Câhiliyye Dönemi Halkının Nikâhları
33. Câhiliyye Dönemi Halkının Nikâhları
2274- Urve b. ez-Zübeyr'in haber verdiğine göre, Peygamber (sallallahü aleyhi ve sellem)'ın hanımı Âişe (radıyallahü anhâ) şunları söylemiştir:
" Cahiliyye döneminde dört çeşit nikâh vardı. Bunlardan (birincisi) halkın bugünkü nikâhıdır. (Şöyle ki evlenmek isteyen) bir adam (diğer) bir adama velîsi bulunduğu kızı (istemek üzere) dünürlük yapardı. (Anlaştıkları takdirde kızın velîsi) mehri tayin eder, sonra (dünürlük yapan kimse) o kızla nikâhlanırdı."

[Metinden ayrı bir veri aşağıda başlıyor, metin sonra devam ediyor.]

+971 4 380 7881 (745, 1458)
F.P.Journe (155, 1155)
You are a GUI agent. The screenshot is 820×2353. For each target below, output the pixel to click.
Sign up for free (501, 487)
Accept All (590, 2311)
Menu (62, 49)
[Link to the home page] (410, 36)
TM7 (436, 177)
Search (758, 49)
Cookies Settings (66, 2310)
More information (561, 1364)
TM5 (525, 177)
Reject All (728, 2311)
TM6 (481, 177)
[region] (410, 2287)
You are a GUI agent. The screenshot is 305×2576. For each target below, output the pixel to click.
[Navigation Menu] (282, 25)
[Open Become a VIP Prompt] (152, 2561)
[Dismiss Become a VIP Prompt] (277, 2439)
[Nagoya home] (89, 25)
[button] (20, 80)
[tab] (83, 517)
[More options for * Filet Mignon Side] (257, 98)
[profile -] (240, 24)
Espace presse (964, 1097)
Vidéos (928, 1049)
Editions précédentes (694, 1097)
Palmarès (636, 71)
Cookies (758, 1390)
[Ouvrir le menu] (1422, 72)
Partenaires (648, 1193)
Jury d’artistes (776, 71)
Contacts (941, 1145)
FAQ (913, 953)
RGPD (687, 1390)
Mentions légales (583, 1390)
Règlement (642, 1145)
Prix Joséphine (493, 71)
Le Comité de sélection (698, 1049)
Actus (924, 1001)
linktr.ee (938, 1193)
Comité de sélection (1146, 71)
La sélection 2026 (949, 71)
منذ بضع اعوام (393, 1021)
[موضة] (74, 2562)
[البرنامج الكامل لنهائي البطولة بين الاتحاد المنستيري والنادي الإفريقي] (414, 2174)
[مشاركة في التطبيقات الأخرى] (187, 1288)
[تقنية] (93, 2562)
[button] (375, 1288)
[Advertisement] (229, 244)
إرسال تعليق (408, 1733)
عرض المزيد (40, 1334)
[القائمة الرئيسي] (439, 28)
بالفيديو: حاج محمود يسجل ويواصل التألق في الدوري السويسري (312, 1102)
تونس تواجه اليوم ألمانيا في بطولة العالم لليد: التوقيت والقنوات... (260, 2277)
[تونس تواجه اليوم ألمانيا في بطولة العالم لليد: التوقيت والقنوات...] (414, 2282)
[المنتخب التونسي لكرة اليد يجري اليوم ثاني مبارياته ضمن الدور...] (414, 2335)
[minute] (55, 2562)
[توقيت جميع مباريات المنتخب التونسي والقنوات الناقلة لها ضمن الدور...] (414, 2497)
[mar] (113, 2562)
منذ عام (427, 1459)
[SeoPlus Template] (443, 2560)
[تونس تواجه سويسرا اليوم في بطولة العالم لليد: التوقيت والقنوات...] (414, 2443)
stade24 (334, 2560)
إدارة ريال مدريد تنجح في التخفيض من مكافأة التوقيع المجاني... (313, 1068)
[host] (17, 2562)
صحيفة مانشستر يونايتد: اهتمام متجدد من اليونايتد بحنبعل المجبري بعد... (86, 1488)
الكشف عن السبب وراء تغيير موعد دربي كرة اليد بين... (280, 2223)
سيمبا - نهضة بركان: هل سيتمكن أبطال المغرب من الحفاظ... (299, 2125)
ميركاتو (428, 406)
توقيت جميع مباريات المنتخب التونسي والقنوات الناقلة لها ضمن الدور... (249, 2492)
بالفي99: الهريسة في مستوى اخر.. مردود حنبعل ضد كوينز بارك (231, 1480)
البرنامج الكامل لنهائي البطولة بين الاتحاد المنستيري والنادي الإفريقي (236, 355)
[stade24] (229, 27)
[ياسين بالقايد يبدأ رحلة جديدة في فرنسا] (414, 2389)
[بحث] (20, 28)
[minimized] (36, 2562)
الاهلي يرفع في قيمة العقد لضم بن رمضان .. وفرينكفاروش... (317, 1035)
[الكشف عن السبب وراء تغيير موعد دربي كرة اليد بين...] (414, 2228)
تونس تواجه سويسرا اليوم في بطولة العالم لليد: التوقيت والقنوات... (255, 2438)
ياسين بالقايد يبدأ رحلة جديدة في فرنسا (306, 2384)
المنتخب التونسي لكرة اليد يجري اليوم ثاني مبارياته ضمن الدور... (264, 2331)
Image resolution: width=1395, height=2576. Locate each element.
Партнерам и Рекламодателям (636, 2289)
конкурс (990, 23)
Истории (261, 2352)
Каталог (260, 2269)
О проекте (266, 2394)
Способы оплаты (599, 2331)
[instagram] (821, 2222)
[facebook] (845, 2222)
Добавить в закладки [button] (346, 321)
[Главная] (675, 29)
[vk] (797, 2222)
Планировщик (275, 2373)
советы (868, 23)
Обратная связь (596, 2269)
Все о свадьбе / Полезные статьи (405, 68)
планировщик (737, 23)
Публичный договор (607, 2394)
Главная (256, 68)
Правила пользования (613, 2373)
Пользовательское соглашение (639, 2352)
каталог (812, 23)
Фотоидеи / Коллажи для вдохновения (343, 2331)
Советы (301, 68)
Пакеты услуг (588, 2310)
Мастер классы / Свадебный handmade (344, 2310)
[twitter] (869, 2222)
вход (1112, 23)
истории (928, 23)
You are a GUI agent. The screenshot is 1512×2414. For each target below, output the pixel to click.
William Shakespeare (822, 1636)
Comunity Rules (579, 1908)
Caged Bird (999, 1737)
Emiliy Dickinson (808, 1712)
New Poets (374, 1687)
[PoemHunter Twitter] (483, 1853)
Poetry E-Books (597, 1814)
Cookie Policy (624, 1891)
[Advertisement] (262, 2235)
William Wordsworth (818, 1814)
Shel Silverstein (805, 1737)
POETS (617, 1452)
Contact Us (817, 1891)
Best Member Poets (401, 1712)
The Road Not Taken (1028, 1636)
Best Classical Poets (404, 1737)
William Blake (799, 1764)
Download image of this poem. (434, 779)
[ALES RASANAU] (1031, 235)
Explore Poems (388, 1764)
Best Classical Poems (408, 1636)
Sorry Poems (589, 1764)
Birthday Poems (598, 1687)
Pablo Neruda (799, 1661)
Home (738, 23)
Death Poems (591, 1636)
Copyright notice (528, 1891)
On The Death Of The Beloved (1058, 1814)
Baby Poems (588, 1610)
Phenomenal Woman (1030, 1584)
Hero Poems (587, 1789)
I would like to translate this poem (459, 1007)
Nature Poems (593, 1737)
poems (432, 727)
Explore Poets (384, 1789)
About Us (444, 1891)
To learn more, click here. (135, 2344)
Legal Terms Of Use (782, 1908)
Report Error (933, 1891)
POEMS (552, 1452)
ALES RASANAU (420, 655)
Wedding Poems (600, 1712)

" Diğer bir nikâh (şekli de şu idi). Adam karısına hayızdan temizlendiği zaman " falan kimseye bir haber gönder de ondan (seninle) cinsî münâsebette bulunmasını iste" derdi. Sonra kocası o kadını bırakır ve kadının kendisiyle cinsî münâsebette bulunduğu o erkekten (aldığı) gebelik (iyice) belirinceye kadar asla onunla cinsi münâsebette bulunmazdı. Kadının gebeliğinin (o adamdan olduğu iyice) belli olunca (artık) kocası isterse onunla cinsî münasebette bulunurdu (ve evliliğini sürdürürdü) Bunu kişi sadece çocuğun soylu olmasını istediği için yapardı ve bu (tür) nikâha nikâhu'l-istibda' adı verilirdi.
Bir başka nikâh (şeklî de şuydu); On kadar erkek bir araya toplanır ve hepsi de bir kadının yanına girip onunla cinsî münasebette bulunurlardı. Kadın gebe kalıp çocuğunu doğurunca bir süre geçtikten sonra onlara (haber) gönderir (ve hepsini yanına çağırır)dı.
Onlardan hiçbirisi onun davetine uymaktan kaçınamazdı. Hepsi de onun önünde toplanırdı. (Kadın) onlara (hitaben; aramızda) " olan işimizi biliyorsunuz. Ben bir çocuk dünyaya getirdim" (der) ve " bu çocuk senindir ey falanca!" diyerek onlardan hoşuna giden birini ismiyle çağırır ve çocuğu ona ilhak ederdi.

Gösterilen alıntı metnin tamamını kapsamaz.